Saved data entries:
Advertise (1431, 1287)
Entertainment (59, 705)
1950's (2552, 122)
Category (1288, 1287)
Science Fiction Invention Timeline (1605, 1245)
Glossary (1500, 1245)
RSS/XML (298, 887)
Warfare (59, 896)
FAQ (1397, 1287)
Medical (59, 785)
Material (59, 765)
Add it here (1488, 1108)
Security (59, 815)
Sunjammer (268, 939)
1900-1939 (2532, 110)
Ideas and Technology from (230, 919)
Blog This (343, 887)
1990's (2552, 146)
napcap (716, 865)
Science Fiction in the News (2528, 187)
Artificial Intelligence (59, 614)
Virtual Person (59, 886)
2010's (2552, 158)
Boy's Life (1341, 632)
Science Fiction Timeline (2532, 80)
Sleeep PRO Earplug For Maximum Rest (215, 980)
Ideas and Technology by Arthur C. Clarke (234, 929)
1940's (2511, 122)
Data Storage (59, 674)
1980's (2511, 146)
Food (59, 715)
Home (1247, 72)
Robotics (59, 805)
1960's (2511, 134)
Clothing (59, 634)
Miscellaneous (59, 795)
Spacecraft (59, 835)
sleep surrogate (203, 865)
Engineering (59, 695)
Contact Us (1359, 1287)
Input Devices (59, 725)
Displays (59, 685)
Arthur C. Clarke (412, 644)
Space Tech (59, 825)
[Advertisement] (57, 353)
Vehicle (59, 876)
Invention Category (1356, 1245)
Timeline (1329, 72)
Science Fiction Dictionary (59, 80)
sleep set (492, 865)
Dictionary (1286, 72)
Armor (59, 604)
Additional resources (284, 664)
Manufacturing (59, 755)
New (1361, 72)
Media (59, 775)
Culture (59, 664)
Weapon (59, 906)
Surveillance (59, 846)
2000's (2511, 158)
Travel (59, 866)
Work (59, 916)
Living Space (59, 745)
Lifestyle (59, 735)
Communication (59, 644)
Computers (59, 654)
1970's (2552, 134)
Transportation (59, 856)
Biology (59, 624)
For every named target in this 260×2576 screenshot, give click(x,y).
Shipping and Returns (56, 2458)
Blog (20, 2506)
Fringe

__What to produce__. Reproduce exactly the lines from the one containing "New (1361, 72)" through the last line of the records, both included, and nothing else.

__Response area__.
New (1361, 72)
Media (59, 775)
Culture (59, 664)
Weapon (59, 906)
Surveillance (59, 846)
2000's (2511, 158)
Travel (59, 866)
Work (59, 916)
Living Space (59, 745)
Lifestyle (59, 735)
Communication (59, 644)
Computers (59, 654)
1970's (2552, 134)
Transportation (59, 856)
Biology (59, 624)
For every named target in this 260×2576 screenshot, give click(x,y).
Shipping and Returns (56, 2458)
Blog (20, 2506)
Fringe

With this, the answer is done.